Reproduce the items from the line with "Image resolution: width=800" to the line with "will click(x=572, y=218).", swapping "paintbrush" for "brush" and leaving everything else unchanged.
== Input data ==
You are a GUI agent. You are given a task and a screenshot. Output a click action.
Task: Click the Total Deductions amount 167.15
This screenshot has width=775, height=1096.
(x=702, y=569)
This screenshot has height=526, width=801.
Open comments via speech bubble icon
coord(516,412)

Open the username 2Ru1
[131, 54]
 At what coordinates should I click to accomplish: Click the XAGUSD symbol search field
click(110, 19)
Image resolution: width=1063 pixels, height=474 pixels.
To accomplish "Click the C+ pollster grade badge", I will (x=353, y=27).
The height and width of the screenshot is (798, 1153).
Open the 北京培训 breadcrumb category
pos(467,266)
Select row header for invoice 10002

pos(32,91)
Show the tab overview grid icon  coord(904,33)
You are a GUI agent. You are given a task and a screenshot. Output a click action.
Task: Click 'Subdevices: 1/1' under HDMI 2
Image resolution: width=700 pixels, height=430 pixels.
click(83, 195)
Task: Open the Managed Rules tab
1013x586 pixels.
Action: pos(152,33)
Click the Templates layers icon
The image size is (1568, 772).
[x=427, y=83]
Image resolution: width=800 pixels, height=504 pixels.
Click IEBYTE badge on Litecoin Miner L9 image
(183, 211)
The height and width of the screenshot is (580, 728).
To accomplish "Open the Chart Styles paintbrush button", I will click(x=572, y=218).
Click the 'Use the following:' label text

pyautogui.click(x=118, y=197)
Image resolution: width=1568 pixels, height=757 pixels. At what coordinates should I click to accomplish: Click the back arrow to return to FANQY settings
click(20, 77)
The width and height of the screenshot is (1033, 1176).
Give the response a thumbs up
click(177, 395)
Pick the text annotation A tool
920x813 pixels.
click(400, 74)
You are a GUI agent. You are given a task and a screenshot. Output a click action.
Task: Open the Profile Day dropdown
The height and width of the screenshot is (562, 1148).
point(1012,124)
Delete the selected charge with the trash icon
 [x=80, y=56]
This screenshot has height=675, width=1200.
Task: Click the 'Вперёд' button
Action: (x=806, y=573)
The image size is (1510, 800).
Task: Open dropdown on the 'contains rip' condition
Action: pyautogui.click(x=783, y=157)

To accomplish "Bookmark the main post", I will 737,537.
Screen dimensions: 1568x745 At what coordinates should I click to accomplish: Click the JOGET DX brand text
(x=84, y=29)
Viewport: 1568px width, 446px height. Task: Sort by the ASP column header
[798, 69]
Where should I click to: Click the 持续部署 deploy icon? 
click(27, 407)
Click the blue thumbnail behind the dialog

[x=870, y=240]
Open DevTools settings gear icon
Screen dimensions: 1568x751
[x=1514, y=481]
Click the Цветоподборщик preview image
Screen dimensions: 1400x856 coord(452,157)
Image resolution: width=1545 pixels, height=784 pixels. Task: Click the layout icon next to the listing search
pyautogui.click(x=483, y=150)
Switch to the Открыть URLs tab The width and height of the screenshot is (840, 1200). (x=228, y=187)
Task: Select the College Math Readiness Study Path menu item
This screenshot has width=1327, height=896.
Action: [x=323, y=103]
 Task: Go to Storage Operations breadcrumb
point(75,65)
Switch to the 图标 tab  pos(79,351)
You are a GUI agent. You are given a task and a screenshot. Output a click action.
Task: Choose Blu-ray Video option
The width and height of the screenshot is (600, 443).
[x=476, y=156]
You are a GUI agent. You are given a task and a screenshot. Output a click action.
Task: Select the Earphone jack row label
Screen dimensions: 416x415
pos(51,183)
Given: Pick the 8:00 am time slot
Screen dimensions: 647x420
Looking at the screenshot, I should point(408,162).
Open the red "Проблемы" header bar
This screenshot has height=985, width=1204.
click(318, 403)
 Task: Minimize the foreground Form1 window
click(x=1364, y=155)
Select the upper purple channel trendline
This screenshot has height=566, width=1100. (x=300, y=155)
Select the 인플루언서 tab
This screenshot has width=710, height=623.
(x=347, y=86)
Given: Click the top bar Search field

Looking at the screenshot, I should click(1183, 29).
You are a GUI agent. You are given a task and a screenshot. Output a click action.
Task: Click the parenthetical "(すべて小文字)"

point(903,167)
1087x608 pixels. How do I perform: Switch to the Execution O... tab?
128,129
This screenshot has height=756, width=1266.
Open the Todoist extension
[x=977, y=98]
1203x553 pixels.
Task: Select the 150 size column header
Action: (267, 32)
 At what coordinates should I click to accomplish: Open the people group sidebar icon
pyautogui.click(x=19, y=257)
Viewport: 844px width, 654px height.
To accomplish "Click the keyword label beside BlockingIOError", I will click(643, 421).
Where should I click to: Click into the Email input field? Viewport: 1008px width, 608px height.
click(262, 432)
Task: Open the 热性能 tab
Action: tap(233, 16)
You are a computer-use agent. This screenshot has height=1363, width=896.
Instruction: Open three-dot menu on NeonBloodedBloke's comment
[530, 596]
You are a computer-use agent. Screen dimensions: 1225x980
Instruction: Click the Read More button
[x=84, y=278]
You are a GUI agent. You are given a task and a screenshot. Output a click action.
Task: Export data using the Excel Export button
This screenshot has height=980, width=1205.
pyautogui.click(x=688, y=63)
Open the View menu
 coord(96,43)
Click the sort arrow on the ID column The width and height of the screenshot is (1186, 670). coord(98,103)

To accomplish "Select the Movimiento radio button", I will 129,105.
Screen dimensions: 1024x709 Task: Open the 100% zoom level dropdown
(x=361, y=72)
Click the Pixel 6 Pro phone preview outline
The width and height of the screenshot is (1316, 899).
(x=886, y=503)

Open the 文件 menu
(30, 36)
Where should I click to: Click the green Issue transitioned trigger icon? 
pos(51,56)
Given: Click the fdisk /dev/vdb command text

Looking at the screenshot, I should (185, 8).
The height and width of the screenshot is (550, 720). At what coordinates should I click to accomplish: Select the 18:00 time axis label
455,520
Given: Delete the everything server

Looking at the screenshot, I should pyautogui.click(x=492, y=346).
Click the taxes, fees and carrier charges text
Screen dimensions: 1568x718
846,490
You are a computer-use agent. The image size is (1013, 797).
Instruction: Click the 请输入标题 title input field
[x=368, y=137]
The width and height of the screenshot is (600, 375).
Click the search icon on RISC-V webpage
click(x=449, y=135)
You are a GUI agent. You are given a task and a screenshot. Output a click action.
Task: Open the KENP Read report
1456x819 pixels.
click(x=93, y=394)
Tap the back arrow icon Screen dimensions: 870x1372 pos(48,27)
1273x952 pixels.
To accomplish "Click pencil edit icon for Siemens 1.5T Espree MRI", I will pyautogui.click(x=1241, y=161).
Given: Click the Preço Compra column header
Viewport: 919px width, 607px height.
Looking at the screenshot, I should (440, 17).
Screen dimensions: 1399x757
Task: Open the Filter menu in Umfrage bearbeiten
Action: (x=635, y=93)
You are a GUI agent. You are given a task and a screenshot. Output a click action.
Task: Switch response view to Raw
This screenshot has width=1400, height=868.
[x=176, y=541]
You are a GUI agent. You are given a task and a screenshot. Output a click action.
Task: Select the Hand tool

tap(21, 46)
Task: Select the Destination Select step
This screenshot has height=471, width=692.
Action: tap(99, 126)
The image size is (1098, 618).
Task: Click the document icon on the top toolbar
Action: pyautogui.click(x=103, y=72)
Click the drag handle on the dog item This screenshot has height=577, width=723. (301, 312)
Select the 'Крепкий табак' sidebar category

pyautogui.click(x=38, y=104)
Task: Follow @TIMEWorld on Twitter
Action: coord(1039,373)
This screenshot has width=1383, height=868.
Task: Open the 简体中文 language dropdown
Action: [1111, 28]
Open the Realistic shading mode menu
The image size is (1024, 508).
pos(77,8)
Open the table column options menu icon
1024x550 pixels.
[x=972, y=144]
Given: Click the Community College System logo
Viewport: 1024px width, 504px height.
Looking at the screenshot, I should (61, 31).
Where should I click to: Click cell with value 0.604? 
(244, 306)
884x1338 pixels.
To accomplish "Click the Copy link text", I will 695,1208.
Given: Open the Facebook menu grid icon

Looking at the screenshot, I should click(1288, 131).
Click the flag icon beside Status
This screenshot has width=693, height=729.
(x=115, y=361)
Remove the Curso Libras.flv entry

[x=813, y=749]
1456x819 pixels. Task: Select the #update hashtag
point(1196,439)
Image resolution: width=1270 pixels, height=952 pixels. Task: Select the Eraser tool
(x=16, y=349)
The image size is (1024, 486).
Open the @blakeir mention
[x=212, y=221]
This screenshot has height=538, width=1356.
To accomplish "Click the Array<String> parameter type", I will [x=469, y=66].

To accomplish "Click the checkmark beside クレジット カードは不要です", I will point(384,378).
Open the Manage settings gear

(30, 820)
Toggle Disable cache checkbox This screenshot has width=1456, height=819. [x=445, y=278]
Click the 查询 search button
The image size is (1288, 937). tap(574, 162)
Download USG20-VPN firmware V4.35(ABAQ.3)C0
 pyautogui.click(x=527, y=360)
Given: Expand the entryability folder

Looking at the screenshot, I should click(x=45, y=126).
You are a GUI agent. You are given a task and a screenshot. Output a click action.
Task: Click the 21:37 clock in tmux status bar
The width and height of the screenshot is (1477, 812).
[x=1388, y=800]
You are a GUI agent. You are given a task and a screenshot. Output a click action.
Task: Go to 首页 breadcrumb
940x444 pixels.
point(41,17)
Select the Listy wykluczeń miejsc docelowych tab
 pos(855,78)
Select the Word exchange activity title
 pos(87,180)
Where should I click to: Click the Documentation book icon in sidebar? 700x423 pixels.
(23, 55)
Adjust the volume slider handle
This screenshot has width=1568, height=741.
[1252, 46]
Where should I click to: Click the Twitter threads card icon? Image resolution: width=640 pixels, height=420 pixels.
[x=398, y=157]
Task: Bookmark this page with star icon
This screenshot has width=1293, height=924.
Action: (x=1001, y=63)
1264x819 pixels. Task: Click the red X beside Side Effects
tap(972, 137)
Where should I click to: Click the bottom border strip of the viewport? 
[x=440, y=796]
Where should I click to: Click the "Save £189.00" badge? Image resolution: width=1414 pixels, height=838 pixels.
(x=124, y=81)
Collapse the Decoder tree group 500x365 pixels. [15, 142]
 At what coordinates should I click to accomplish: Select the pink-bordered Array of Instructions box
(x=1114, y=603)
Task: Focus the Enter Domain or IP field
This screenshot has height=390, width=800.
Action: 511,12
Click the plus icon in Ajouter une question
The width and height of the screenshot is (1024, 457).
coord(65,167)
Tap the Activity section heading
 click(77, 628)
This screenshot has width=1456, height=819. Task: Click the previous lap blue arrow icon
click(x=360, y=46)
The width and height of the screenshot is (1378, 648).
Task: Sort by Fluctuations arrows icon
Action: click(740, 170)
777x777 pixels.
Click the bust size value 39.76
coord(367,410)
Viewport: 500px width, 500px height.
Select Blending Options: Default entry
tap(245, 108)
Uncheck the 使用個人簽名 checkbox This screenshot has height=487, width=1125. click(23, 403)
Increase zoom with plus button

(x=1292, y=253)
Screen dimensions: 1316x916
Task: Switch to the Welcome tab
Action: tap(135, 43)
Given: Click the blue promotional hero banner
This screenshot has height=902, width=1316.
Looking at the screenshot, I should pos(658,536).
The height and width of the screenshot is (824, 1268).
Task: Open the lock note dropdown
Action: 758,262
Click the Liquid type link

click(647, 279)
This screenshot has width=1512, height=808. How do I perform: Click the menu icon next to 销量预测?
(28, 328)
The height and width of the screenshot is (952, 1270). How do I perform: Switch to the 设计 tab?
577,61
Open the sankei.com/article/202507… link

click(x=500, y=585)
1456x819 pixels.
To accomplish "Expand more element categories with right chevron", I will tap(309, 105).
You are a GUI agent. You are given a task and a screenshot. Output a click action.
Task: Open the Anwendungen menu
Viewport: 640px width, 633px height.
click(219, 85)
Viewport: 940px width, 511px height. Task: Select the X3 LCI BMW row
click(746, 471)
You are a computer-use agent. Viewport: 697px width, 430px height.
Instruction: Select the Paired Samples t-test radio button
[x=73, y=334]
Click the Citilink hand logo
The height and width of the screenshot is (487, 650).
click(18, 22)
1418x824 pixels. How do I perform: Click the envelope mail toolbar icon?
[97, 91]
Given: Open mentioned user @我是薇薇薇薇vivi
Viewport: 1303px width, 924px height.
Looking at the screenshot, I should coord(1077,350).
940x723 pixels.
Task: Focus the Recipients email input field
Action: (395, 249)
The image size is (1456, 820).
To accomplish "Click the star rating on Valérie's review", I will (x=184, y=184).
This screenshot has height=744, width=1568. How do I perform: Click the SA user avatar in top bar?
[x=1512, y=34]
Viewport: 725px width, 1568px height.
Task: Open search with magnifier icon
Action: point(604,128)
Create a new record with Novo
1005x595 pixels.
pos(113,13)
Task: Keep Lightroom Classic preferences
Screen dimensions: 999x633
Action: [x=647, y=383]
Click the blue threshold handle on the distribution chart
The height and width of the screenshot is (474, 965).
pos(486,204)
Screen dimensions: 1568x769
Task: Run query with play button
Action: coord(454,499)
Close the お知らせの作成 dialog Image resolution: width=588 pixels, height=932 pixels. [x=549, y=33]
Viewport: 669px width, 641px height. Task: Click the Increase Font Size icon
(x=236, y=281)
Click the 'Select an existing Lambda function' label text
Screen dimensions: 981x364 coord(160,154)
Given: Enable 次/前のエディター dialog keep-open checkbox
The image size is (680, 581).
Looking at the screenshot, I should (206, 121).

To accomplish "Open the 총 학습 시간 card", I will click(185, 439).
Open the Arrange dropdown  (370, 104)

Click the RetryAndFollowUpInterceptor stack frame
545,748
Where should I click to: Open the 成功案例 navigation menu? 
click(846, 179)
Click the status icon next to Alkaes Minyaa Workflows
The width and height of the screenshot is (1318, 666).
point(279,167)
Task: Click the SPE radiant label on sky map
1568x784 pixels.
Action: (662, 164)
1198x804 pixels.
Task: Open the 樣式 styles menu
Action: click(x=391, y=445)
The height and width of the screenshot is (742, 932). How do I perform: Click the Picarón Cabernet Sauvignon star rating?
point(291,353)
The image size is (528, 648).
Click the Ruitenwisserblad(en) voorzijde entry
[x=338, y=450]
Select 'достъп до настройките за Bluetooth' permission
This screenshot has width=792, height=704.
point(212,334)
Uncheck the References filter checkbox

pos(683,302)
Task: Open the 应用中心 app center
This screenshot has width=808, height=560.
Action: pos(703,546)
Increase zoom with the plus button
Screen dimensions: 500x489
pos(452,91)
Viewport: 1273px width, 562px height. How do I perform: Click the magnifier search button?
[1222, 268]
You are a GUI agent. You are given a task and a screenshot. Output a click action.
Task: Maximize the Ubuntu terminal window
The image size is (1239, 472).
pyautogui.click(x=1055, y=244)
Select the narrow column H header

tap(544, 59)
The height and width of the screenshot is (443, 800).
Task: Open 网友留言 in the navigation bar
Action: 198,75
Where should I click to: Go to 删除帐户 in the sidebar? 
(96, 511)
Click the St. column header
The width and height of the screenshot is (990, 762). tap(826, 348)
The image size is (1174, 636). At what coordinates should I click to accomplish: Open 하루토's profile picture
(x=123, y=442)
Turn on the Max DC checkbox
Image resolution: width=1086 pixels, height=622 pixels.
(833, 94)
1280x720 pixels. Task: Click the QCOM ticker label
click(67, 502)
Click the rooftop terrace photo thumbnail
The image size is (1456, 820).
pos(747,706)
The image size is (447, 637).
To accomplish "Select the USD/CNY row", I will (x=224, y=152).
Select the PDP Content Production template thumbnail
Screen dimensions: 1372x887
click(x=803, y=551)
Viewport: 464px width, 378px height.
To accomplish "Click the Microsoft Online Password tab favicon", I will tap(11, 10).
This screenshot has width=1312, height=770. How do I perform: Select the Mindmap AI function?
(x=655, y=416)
===
#### Correct answer:
Image resolution: width=800 pixels, height=504 pixels.
Click IEBYTE badge on Litecoin Miner L9 image
(183, 211)
The height and width of the screenshot is (580, 728).
To accomplish "Open the Chart Styles brush button", I will click(x=572, y=218).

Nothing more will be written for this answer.